(Exercise prompt) The required answer is the count of lines in the records that contain "link", with no other text.

(Record extracts)
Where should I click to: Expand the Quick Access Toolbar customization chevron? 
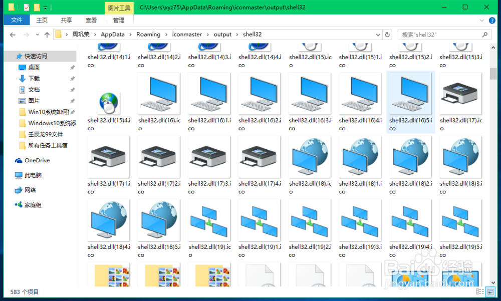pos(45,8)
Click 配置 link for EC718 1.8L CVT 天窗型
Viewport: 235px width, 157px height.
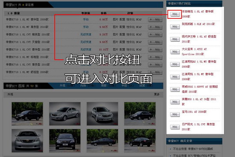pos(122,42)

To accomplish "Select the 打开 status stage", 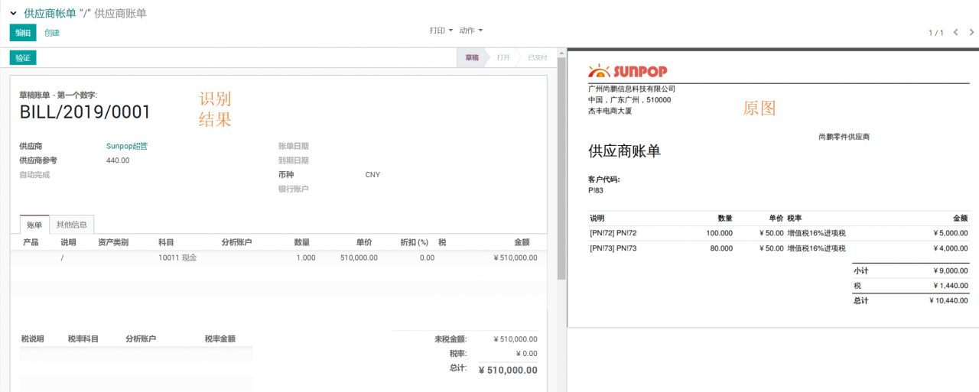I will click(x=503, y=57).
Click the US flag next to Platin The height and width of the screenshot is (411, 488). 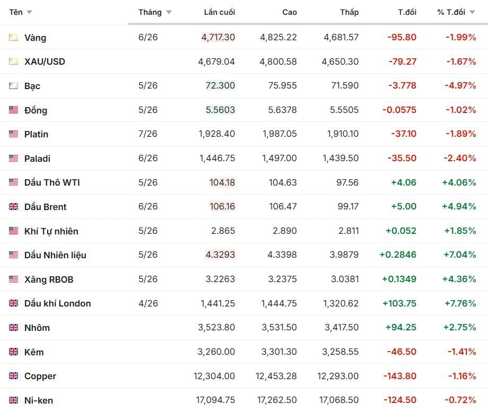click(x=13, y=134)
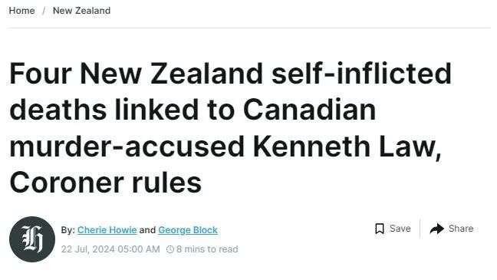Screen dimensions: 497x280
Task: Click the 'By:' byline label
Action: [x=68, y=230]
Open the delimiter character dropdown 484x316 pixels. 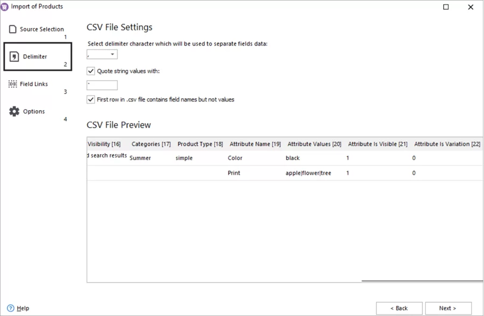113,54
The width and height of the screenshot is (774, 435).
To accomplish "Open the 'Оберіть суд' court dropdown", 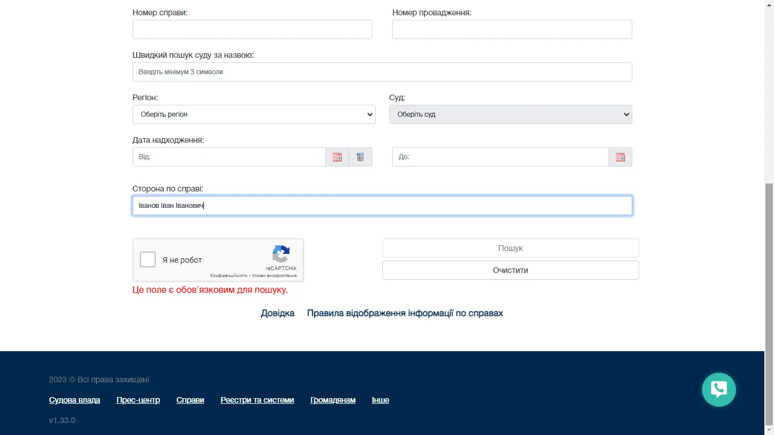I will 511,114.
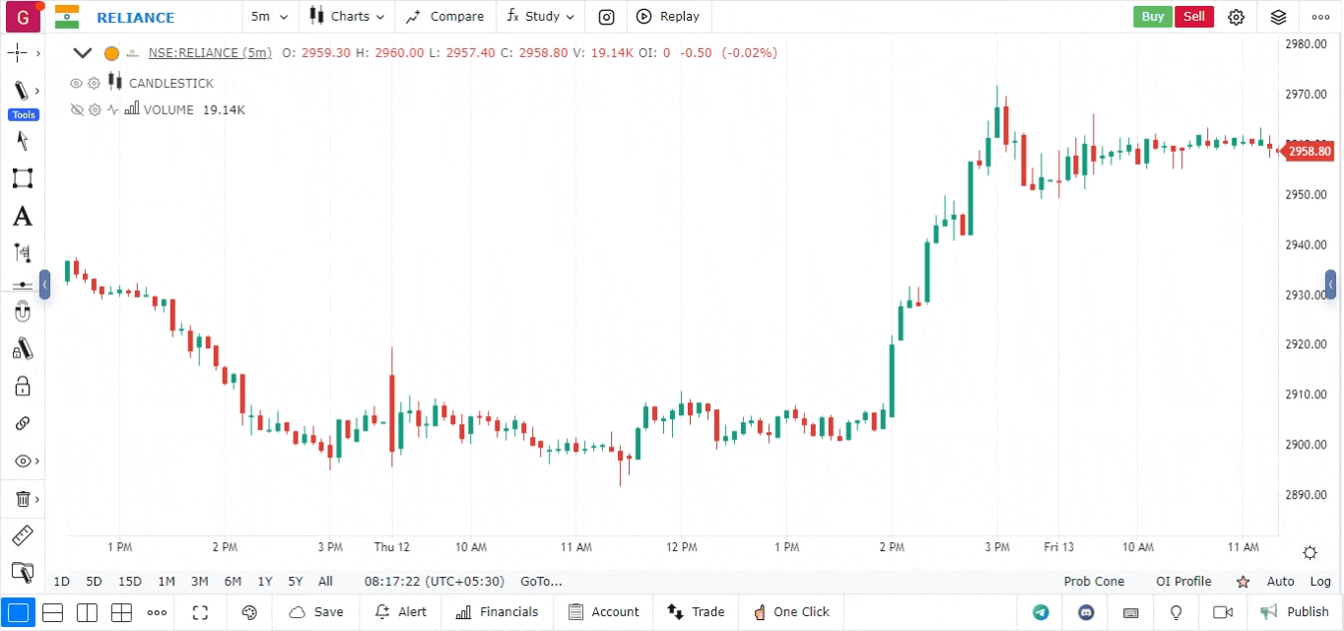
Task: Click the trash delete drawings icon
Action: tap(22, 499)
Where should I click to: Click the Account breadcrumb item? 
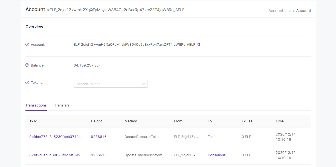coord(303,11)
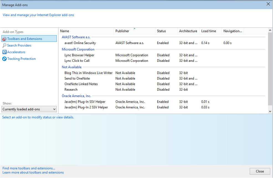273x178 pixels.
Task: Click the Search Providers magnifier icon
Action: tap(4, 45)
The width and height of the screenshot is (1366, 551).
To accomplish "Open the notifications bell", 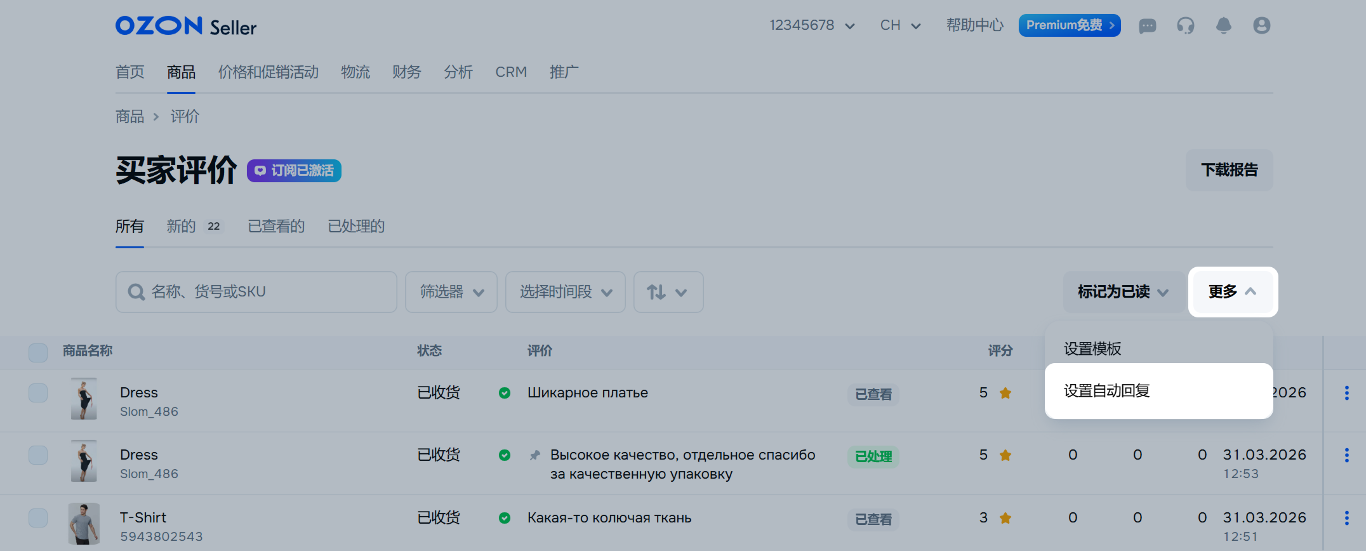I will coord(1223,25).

--

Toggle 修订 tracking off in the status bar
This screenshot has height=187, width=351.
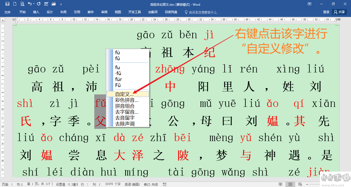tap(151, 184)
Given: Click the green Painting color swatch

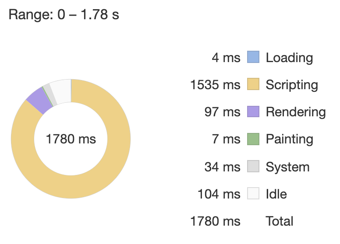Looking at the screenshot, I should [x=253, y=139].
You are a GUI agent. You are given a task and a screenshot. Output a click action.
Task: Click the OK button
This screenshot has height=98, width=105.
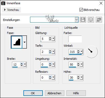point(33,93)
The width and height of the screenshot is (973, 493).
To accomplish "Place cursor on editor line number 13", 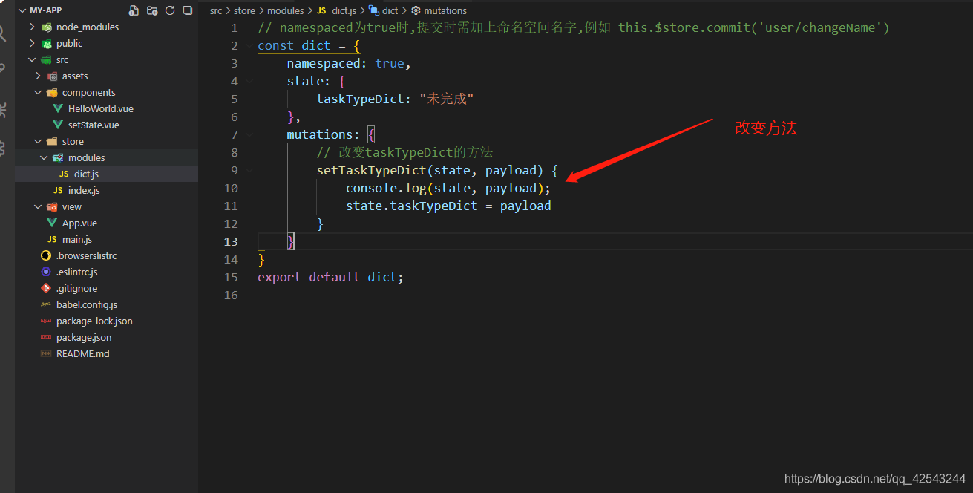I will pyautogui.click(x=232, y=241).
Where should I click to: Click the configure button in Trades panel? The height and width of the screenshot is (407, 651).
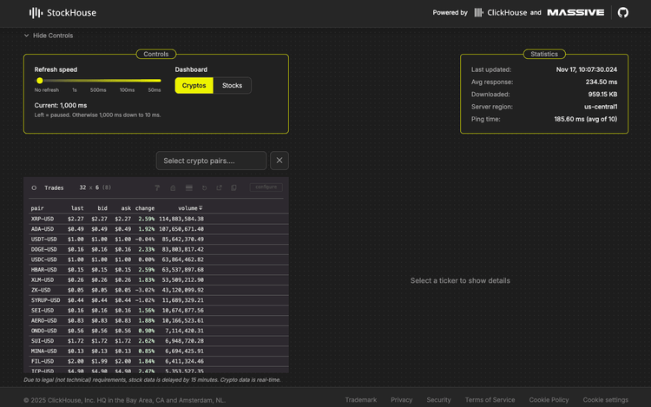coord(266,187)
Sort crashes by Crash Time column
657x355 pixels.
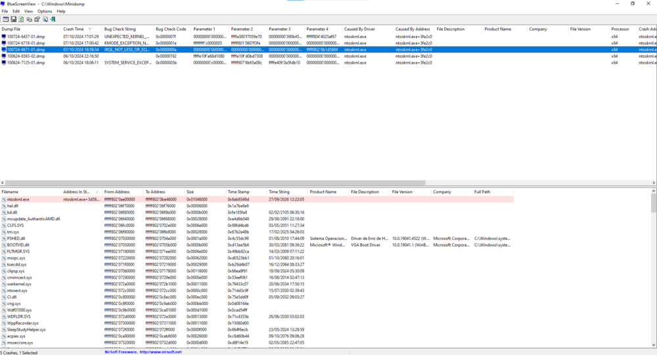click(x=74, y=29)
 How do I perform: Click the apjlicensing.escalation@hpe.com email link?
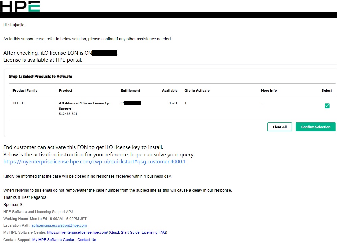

(Output of the task) 2